- [Task brief]: Copy out the data below, all of it, exactly.

[Collected data entries]
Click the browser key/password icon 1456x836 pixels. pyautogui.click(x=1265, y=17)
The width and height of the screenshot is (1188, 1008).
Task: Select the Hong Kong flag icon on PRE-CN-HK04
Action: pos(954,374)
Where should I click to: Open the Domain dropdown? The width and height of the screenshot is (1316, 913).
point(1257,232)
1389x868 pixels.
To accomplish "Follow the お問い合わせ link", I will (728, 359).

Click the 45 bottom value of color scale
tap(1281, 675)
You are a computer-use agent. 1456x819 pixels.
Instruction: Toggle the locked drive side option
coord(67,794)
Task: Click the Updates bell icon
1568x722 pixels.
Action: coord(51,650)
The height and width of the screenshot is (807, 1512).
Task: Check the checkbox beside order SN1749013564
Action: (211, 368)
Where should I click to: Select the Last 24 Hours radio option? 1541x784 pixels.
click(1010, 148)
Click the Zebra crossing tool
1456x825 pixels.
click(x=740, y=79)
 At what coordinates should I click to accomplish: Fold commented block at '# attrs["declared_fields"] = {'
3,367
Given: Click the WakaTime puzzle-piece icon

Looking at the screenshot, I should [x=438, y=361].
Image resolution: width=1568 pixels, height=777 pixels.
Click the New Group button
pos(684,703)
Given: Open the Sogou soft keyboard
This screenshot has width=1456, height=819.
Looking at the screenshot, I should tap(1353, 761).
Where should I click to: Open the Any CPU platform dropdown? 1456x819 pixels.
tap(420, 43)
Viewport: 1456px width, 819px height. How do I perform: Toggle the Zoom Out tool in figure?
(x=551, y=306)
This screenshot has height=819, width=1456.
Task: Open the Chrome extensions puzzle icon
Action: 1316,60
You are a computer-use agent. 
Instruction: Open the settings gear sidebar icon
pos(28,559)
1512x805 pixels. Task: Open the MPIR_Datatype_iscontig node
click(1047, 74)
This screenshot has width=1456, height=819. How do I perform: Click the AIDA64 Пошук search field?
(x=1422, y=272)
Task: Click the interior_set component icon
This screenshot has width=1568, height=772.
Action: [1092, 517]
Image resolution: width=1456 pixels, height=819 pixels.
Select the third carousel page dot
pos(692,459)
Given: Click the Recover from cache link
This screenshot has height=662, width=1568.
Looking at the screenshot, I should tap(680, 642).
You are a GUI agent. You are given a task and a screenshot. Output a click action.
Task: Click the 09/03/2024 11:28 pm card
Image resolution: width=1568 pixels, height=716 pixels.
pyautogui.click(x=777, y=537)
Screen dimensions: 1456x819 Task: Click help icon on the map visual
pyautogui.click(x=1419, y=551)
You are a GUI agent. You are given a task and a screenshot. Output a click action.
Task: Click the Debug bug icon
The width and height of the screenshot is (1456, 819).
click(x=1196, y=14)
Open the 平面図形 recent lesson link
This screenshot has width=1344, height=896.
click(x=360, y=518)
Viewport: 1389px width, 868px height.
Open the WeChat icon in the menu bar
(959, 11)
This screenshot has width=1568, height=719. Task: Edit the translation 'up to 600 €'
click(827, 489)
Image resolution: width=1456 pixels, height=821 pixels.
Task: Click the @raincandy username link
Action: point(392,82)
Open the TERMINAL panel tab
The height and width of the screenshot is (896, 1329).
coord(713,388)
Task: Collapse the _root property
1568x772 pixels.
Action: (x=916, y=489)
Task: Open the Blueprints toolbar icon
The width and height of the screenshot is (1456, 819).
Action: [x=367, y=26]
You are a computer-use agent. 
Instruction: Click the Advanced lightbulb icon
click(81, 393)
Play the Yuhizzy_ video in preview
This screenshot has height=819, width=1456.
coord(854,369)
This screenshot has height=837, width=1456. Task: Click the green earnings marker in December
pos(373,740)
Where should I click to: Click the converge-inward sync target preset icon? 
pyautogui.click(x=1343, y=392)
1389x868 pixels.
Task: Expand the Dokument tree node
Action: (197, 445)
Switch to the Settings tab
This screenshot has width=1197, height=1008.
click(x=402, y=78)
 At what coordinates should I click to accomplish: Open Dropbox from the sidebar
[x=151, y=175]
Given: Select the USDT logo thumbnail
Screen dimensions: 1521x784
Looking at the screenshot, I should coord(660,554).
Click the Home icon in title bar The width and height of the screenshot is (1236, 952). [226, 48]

- [Completed exercise]:
Click the browser key/password icon 1456x836 pixels. pyautogui.click(x=1265, y=17)
The width and height of the screenshot is (1188, 1008).
Task: Select the Hong Kong flag icon on PRE-CN-HK04
Action: pos(954,374)
Where should I click to: Open the Domain dropdown? The width and height of the screenshot is (1316, 913).
point(1257,232)
1389x868 pixels.
To accomplish "Follow the お問い合わせ link", I will (728, 359).

Click the 45 bottom value of color scale
tap(1281, 675)
You are a computer-use agent. 1456x819 pixels.
Instruction: Toggle the locked drive side option
coord(67,794)
Task: Click the Updates bell icon
1568x722 pixels.
Action: coord(51,650)
The height and width of the screenshot is (807, 1512).
Task: Check the checkbox beside order SN1749013564
Action: (211, 368)
Where should I click to: Select the Last 24 Hours radio option? 1541x784 pixels.
click(1010, 148)
Click the Zebra crossing tool
1456x825 pixels.
click(x=740, y=79)
 At what coordinates should I click to accomplish: Fold commented block at '# attrs["declared_fields"] = {'
3,367
Given: Click the WakaTime puzzle-piece icon

Looking at the screenshot, I should [x=438, y=361].
Image resolution: width=1568 pixels, height=777 pixels.
Click the New Group button
pos(684,703)
Given: Open the Sogou soft keyboard
This screenshot has width=1456, height=819.
Looking at the screenshot, I should tap(1353, 761).
Where should I click to: Open the Any CPU platform dropdown? 1456x819 pixels.
tap(420, 43)
Viewport: 1456px width, 819px height. How do I perform: Toggle the Zoom Out tool in figure?
(x=551, y=306)
This screenshot has height=819, width=1456.
Task: Open the Chrome extensions puzzle icon
Action: 1316,60
You are a computer-use agent. 
Instruction: Open the settings gear sidebar icon
pos(28,559)
1512x805 pixels. Task: Open the MPIR_Datatype_iscontig node
click(1047, 74)
This screenshot has width=1456, height=819. How do I perform: Click the AIDA64 Пошук search field?
(x=1422, y=272)
Task: Click the interior_set component icon
This screenshot has width=1568, height=772.
Action: [1092, 517]
Image resolution: width=1456 pixels, height=819 pixels.
Select the third carousel page dot
pos(692,459)
Given: Click the Recover from cache link
This screenshot has height=662, width=1568.
Looking at the screenshot, I should tap(680, 642).
You are a GUI agent. You are given a task and a screenshot. Output a click action.
Task: Click the 09/03/2024 11:28 pm card
Image resolution: width=1568 pixels, height=716 pixels.
pyautogui.click(x=777, y=537)
Screen dimensions: 1456x819 Task: Click help icon on the map visual
pyautogui.click(x=1419, y=551)
You are a GUI agent. You are given a task and a screenshot. Output a click action.
Task: Click the Debug bug icon
The width and height of the screenshot is (1456, 819).
click(x=1196, y=14)
Open the 平面図形 recent lesson link
This screenshot has width=1344, height=896.
click(x=360, y=518)
Viewport: 1389px width, 868px height.
Open the WeChat icon in the menu bar
(959, 11)
This screenshot has width=1568, height=719. Task: Edit the translation 'up to 600 €'
click(827, 489)
Image resolution: width=1456 pixels, height=821 pixels.
Task: Click the @raincandy username link
Action: point(392,82)
Open the TERMINAL panel tab
The height and width of the screenshot is (896, 1329).
coord(713,388)
Task: Collapse the _root property
1568x772 pixels.
Action: (x=916, y=489)
Task: Open the Blueprints toolbar icon
The width and height of the screenshot is (1456, 819).
Action: [x=367, y=26]
You are a computer-use agent. 
Instruction: Click the Advanced lightbulb icon
click(81, 393)
Play the Yuhizzy_ video in preview
This screenshot has height=819, width=1456.
coord(854,369)
This screenshot has height=837, width=1456. Task: Click the green earnings marker in December
pos(373,740)
Where should I click to: Click the converge-inward sync target preset icon? 
pyautogui.click(x=1343, y=392)
1389x868 pixels.
Task: Expand the Dokument tree node
Action: (197, 445)
Switch to the Settings tab
This screenshot has width=1197, height=1008.
click(x=402, y=78)
 At what coordinates should I click to accomplish: Open Dropbox from the sidebar
[x=151, y=175]
Given: Select the USDT logo thumbnail
Screen dimensions: 1521x784
Looking at the screenshot, I should coord(660,554).
Click the Home icon in title bar The width and height of the screenshot is (1236, 952). [226, 48]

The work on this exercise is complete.